-------- Material shown

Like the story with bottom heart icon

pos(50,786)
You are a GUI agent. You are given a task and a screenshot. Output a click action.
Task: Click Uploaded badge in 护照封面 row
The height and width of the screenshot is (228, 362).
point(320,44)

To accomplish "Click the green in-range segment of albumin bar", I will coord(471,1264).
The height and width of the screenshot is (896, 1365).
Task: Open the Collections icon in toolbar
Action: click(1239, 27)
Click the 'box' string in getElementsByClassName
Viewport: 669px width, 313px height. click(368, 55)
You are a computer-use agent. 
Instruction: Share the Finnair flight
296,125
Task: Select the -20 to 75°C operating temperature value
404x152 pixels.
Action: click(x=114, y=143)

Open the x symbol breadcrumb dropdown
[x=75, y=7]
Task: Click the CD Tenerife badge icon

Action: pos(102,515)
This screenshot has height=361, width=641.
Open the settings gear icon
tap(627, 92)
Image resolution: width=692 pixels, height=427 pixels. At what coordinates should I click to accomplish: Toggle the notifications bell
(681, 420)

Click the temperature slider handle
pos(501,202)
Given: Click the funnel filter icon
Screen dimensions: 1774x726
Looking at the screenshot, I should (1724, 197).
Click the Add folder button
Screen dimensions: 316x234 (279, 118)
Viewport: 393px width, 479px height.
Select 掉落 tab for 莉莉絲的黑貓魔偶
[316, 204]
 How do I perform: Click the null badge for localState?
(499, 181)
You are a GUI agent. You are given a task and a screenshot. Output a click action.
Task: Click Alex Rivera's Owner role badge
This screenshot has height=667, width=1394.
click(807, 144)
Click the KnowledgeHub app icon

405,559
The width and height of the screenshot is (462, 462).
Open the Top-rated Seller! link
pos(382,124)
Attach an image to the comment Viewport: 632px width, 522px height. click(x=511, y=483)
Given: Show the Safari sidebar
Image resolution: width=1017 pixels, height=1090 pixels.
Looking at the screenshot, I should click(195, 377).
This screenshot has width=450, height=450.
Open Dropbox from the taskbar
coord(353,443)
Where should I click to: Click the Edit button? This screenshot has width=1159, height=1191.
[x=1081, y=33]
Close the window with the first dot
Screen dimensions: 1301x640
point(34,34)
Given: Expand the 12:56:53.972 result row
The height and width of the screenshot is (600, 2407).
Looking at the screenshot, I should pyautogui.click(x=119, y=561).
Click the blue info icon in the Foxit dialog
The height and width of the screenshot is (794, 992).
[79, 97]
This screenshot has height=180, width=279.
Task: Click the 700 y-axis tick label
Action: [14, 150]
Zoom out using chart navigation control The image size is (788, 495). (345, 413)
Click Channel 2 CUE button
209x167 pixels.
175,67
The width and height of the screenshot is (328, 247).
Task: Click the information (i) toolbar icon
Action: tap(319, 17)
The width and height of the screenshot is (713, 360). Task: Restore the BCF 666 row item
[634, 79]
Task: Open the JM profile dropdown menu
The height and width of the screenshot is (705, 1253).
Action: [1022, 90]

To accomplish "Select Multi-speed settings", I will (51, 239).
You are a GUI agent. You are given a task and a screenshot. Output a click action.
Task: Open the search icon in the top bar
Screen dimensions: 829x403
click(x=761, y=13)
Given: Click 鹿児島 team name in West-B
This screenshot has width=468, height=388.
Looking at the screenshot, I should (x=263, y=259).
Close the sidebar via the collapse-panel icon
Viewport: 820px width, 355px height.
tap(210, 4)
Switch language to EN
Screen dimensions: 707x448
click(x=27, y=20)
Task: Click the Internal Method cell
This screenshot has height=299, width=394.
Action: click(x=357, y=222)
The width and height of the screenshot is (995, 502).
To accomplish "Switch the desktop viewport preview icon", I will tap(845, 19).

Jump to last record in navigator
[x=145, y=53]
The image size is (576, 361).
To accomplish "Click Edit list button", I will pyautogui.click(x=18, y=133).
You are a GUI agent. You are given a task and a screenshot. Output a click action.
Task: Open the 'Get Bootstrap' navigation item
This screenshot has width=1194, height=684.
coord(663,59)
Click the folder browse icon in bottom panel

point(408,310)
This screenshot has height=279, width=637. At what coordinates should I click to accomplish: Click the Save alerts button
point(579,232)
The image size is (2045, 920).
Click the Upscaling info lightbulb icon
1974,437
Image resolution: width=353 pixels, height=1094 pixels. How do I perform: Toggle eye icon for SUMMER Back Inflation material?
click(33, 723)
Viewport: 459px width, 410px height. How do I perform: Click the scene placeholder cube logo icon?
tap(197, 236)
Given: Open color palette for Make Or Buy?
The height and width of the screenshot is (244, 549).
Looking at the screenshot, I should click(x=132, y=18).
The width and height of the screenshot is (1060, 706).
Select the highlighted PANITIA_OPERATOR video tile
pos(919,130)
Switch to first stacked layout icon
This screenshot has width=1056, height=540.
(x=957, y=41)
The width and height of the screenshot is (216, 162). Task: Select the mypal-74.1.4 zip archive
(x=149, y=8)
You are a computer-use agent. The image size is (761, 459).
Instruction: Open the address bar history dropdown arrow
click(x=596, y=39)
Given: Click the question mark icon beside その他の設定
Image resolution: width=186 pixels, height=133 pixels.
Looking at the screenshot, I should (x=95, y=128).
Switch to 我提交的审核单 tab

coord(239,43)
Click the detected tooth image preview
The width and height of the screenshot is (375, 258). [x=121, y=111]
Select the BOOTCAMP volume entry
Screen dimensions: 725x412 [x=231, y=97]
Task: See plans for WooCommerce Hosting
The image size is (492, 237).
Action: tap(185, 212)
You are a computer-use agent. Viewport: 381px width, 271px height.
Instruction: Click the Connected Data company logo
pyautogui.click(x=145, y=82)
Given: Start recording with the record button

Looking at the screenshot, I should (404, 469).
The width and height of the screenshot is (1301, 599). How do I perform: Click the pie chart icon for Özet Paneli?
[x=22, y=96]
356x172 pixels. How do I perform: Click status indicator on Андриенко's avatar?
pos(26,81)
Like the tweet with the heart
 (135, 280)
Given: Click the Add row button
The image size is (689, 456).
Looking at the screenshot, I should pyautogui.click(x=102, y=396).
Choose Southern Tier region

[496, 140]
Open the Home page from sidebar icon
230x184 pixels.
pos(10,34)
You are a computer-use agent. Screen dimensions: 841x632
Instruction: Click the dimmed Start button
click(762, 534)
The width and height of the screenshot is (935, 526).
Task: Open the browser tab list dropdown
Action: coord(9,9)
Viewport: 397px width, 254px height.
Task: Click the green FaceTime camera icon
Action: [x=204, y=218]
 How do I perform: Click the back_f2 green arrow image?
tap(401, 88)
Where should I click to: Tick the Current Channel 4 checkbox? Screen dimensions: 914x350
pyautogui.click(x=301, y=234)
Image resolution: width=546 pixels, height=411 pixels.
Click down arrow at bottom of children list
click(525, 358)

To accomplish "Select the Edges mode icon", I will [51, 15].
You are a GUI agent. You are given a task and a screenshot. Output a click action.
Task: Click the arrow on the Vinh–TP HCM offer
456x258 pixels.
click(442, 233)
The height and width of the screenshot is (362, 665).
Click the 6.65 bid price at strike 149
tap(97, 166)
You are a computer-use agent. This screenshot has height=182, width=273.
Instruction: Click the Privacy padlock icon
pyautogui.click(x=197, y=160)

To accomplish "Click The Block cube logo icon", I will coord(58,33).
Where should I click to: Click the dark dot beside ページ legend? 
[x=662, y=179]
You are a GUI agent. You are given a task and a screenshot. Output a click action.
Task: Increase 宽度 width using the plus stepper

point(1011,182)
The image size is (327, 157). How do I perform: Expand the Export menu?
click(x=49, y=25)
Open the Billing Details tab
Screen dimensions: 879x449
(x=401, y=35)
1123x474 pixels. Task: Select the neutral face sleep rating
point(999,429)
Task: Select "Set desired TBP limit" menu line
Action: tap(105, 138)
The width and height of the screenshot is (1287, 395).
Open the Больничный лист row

----------------

Each entry needs to be written out again, exactly as given.

Like the story with bottom heart icon

pos(50,786)
You are a GUI agent. You are given a task and a screenshot. Output a click action.
Task: Click Uploaded badge in 护照封面 row
The height and width of the screenshot is (228, 362).
point(320,44)

To accomplish "Click the green in-range segment of albumin bar", I will coord(471,1264).
The height and width of the screenshot is (896, 1365).
Task: Open the Collections icon in toolbar
Action: click(1239, 27)
Click the 'box' string in getElementsByClassName
Viewport: 669px width, 313px height. click(368, 55)
You are a computer-use agent. 
Instruction: Share the Finnair flight
296,125
Task: Select the -20 to 75°C operating temperature value
404x152 pixels.
Action: click(x=114, y=143)

Open the x symbol breadcrumb dropdown
[x=75, y=7]
Task: Click the CD Tenerife badge icon

Action: pos(102,515)
This screenshot has height=361, width=641.
Open the settings gear icon
tap(627, 92)
Image resolution: width=692 pixels, height=427 pixels. At what coordinates should I click to accomplish: Toggle the notifications bell
(681, 420)

Click the temperature slider handle
pos(501,202)
Given: Click the funnel filter icon
Screen dimensions: 1774x726
Looking at the screenshot, I should (1724, 197).
Click the Add folder button
Screen dimensions: 316x234 (279, 118)
Viewport: 393px width, 479px height.
Select 掉落 tab for 莉莉絲的黑貓魔偶
[316, 204]
 How do I perform: Click the null badge for localState?
(499, 181)
You are a GUI agent. You are given a task and a screenshot. Output a click action.
Task: Click Alex Rivera's Owner role badge
This screenshot has height=667, width=1394.
click(807, 144)
Click the KnowledgeHub app icon

405,559
The width and height of the screenshot is (462, 462).
Open the Top-rated Seller! link
pos(382,124)
Attach an image to the comment Viewport: 632px width, 522px height. click(x=511, y=483)
Given: Show the Safari sidebar
Image resolution: width=1017 pixels, height=1090 pixels.
Looking at the screenshot, I should click(195, 377).
This screenshot has width=450, height=450.
Open Dropbox from the taskbar
coord(353,443)
Where should I click to: Click the Edit button? This screenshot has width=1159, height=1191.
[x=1081, y=33]
Close the window with the first dot
Screen dimensions: 1301x640
point(34,34)
Given: Expand the 12:56:53.972 result row
The height and width of the screenshot is (600, 2407).
Looking at the screenshot, I should pyautogui.click(x=119, y=561).
Click the blue info icon in the Foxit dialog
The height and width of the screenshot is (794, 992).
[79, 97]
This screenshot has height=180, width=279.
Task: Click the 700 y-axis tick label
Action: [14, 150]
Zoom out using chart navigation control The image size is (788, 495). (345, 413)
Click Channel 2 CUE button
209x167 pixels.
175,67
The width and height of the screenshot is (328, 247).
Task: Click the information (i) toolbar icon
Action: tap(319, 17)
The width and height of the screenshot is (713, 360). Task: Restore the BCF 666 row item
[634, 79]
Task: Open the JM profile dropdown menu
The height and width of the screenshot is (705, 1253).
Action: [1022, 90]

To accomplish "Select Multi-speed settings", I will (51, 239).
You are a GUI agent. You are given a task and a screenshot. Output a click action.
Task: Open the search icon in the top bar
Screen dimensions: 829x403
click(x=761, y=13)
Given: Click 鹿児島 team name in West-B
This screenshot has width=468, height=388.
Looking at the screenshot, I should (x=263, y=259).
Close the sidebar via the collapse-panel icon
Viewport: 820px width, 355px height.
tap(210, 4)
Switch language to EN
Screen dimensions: 707x448
click(x=27, y=20)
Task: Click the Internal Method cell
This screenshot has height=299, width=394.
Action: click(x=357, y=222)
The width and height of the screenshot is (995, 502).
To accomplish "Switch the desktop viewport preview icon", I will tap(845, 19).

Jump to last record in navigator
[x=145, y=53]
The image size is (576, 361).
To accomplish "Click Edit list button", I will pyautogui.click(x=18, y=133).
You are a GUI agent. You are given a task and a screenshot. Output a click action.
Task: Open the 'Get Bootstrap' navigation item
This screenshot has width=1194, height=684.
coord(663,59)
Click the folder browse icon in bottom panel

point(408,310)
This screenshot has height=279, width=637. At what coordinates should I click to accomplish: Click the Save alerts button
point(579,232)
The image size is (2045, 920).
Click the Upscaling info lightbulb icon
1974,437
Image resolution: width=353 pixels, height=1094 pixels. How do I perform: Toggle eye icon for SUMMER Back Inflation material?
click(33, 723)
Viewport: 459px width, 410px height. How do I perform: Click the scene placeholder cube logo icon?
tap(197, 236)
Given: Open color palette for Make Or Buy?
The height and width of the screenshot is (244, 549).
Looking at the screenshot, I should click(x=132, y=18).
The width and height of the screenshot is (1060, 706).
Select the highlighted PANITIA_OPERATOR video tile
pos(919,130)
Switch to first stacked layout icon
This screenshot has width=1056, height=540.
(x=957, y=41)
The width and height of the screenshot is (216, 162). Task: Select the mypal-74.1.4 zip archive
(x=149, y=8)
You are a computer-use agent. The image size is (761, 459).
Instruction: Open the address bar history dropdown arrow
click(x=596, y=39)
Given: Click the question mark icon beside その他の設定
Image resolution: width=186 pixels, height=133 pixels.
Looking at the screenshot, I should (x=95, y=128).
Switch to 我提交的审核单 tab

coord(239,43)
Click the detected tooth image preview
The width and height of the screenshot is (375, 258). [x=121, y=111]
Select the BOOTCAMP volume entry
Screen dimensions: 725x412 [x=231, y=97]
Task: See plans for WooCommerce Hosting
The image size is (492, 237).
Action: tap(185, 212)
You are a computer-use agent. Viewport: 381px width, 271px height.
Instruction: Click the Connected Data company logo
pyautogui.click(x=145, y=82)
Given: Start recording with the record button

Looking at the screenshot, I should (404, 469).
The width and height of the screenshot is (1301, 599). How do I perform: Click the pie chart icon for Özet Paneli?
[x=22, y=96]
356x172 pixels. How do I perform: Click status indicator on Андриенко's avatar?
pos(26,81)
Like the tweet with the heart
 (135, 280)
Given: Click the Add row button
The image size is (689, 456).
Looking at the screenshot, I should pyautogui.click(x=102, y=396).
Choose Southern Tier region

[496, 140]
Open the Home page from sidebar icon
230x184 pixels.
pos(10,34)
You are a computer-use agent. Screen dimensions: 841x632
Instruction: Click the dimmed Start button
click(762, 534)
The width and height of the screenshot is (935, 526).
Task: Open the browser tab list dropdown
Action: coord(9,9)
Viewport: 397px width, 254px height.
Task: Click the green FaceTime camera icon
Action: [x=204, y=218]
 How do I perform: Click the back_f2 green arrow image?
tap(401, 88)
Where should I click to: Tick the Current Channel 4 checkbox? Screen dimensions: 914x350
pyautogui.click(x=301, y=234)
Image resolution: width=546 pixels, height=411 pixels.
Click down arrow at bottom of children list
click(525, 358)

To accomplish "Select the Edges mode icon", I will [51, 15].
You are a GUI agent. You are given a task and a screenshot. Output a click action.
Task: Click the arrow on the Vinh–TP HCM offer
456x258 pixels.
click(442, 233)
The height and width of the screenshot is (362, 665).
Click the 6.65 bid price at strike 149
tap(97, 166)
You are a computer-use agent. This screenshot has height=182, width=273.
Instruction: Click the Privacy padlock icon
pyautogui.click(x=197, y=160)

To accomplish "Click The Block cube logo icon", I will coord(58,33).
Where should I click to: Click the dark dot beside ページ legend? 
[x=662, y=179]
You are a GUI agent. You are given a task and a screenshot. Output a click action.
Task: Increase 宽度 width using the plus stepper

point(1011,182)
The image size is (327, 157). How do I perform: Expand the Export menu?
click(x=49, y=25)
Open the Billing Details tab
Screen dimensions: 879x449
(x=401, y=35)
1123x474 pixels. Task: Select the neutral face sleep rating
point(999,429)
Task: Select "Set desired TBP limit" menu line
Action: tap(105, 138)
The width and height of the screenshot is (1287, 395).
Open the Больничный лист row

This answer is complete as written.